Is China about to embrace same-sex marriage?
It's not likely. But new video showing a Chinese man proposing to his boyfriend on the Beijing subway is giving LGBT people around the country reason to smile.
"I want everyone I know or I don't know to witness this," a kneeling man says to his partner, the automated stop announcement blaring in the background, CNN reported. "I will be loving you for the rest of my life." After the announcement, the train erupted with support from passengers.
The video was recorded on Sunday during China's Mid-Autumn Festival, which is traditionally a time of romance among the country's more than 1.3 billion citizens. After the footage was uploaded to Weibo, the Chinese equivalent of Twitter, it immediately went viral, generating more than 10,000 shares as of Thursday morning, CNN reported.
"Everyone is entitled to live the way they like as long as it doesn't hurt others' welfare," Helen Dang, 26-year-old employee of a Beijing-based media company, told Mic. "I'm happy to hear passengers cheering on the train."
The spontaneous eruption of praise was a far cry from decades ago, when China all but outlawed homosexuality under the crime of "hooliganism." The offense was only formally taken off the books in 1997. (The United States, by comparison, only fully decriminalized homosexuality in 2003.) In 2001 meanwhile, the Chinese Psychiatric Association removed same-sex attraction from its official list of mental disorders.

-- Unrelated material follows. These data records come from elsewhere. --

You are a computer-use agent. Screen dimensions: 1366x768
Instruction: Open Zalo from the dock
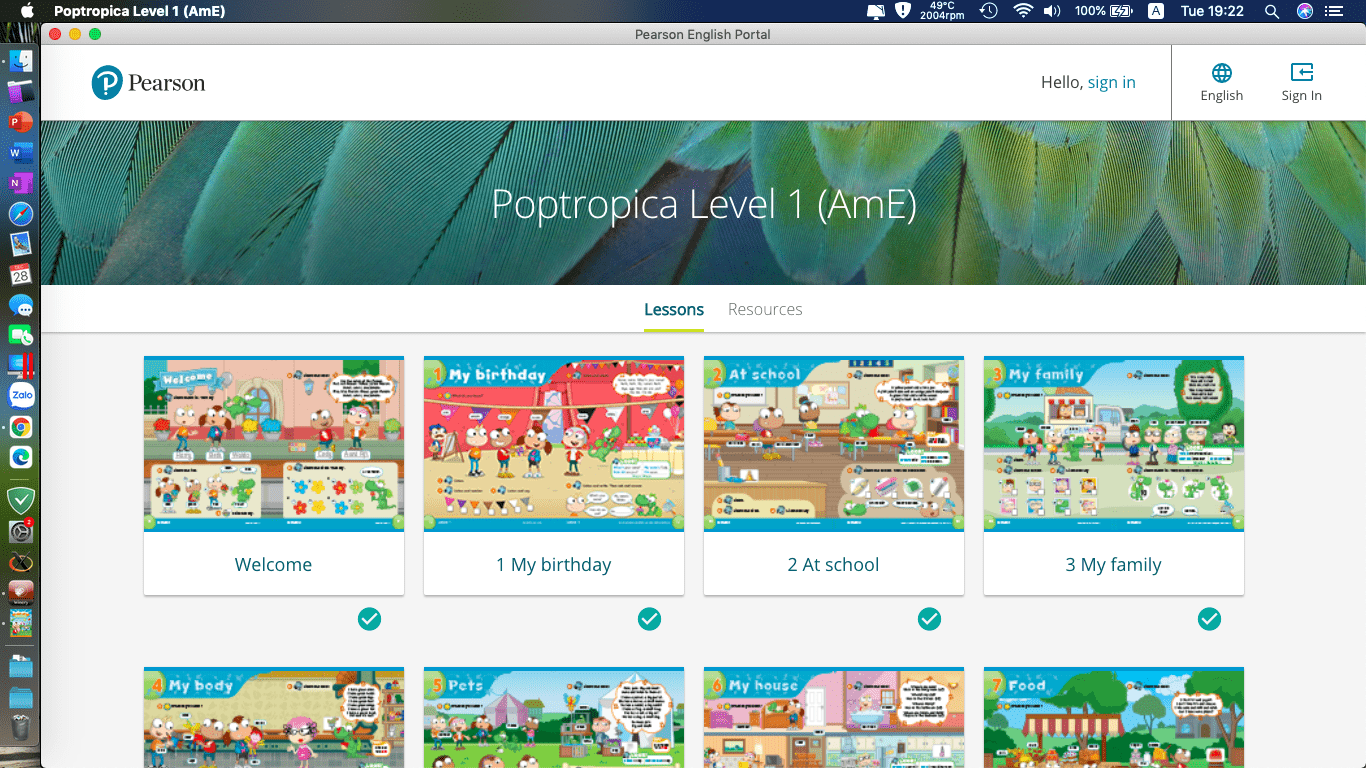21,395
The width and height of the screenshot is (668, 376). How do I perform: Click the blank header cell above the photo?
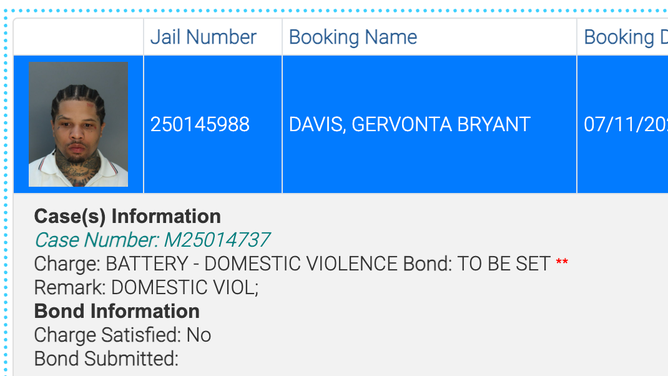pos(79,37)
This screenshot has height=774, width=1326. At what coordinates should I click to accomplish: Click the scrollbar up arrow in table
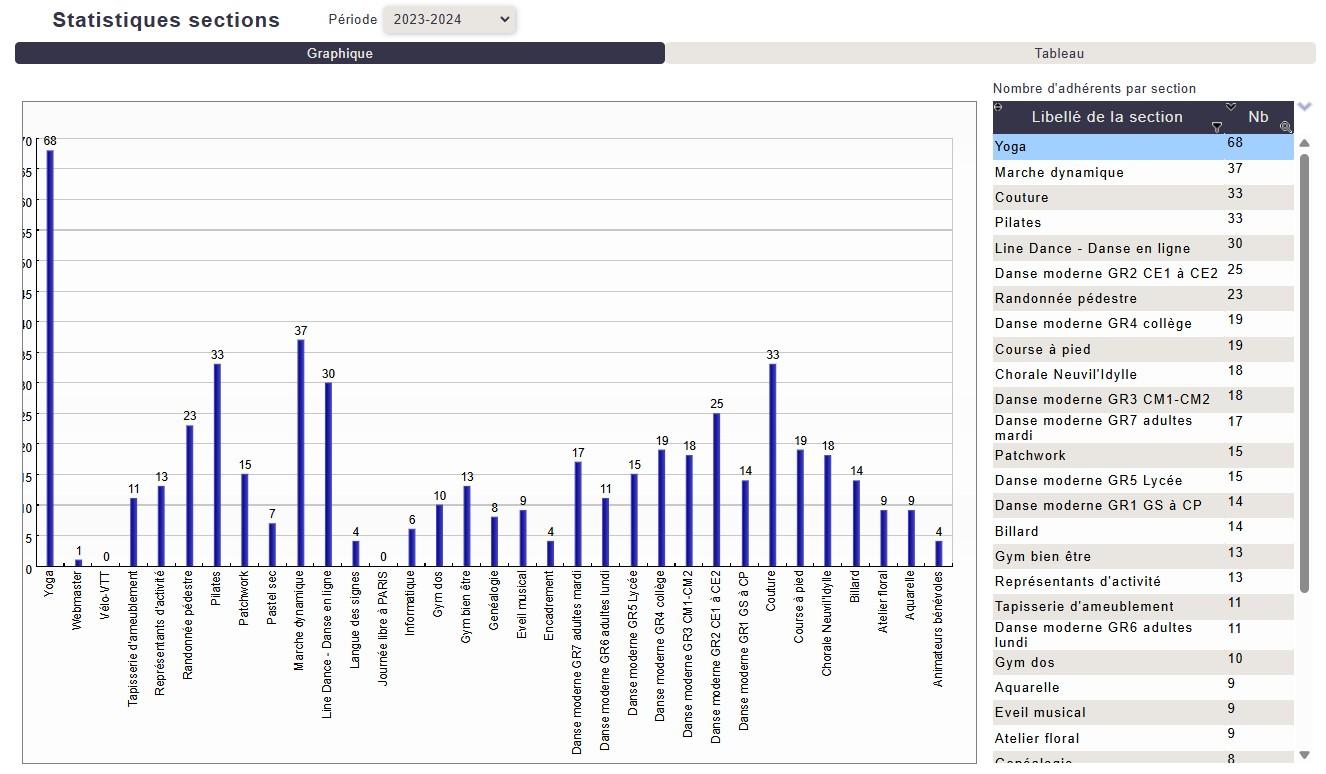click(x=1304, y=144)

Though same-sex marriage is not legal in China and has been all but laughed out of the country's rubber-stamp legislature on numerous occasions, the incident on Beijing's number 1 subway line was hardly the first of its kind. In 2013, two lesbians previously ruffled feathers when they demanded a marriage certificate from a court in eastern Beijing. In 2014, a British diplomat in Shanghai experienced viral fame after photos of his wedding to an American but ethnically Asian man were uploaded online.
A snapshot from China's emerging culture wars reveals a landscape not so different from the U.S. in the early 2000s. A 2013 Pew survey found 57% of Chinese disapproved of homosexuality in general, which is the exact same percentage of Americans who opposed same-sex marriage in 2001. However, these numbers, as they did in the U.S., are likely changing and can vary enormously depending on where you are in the country.
"Just like in the U.S.," Danny Cai, another employee of a the same media company, told Mic. "How people think of gays in NYC and Texas can be quite different."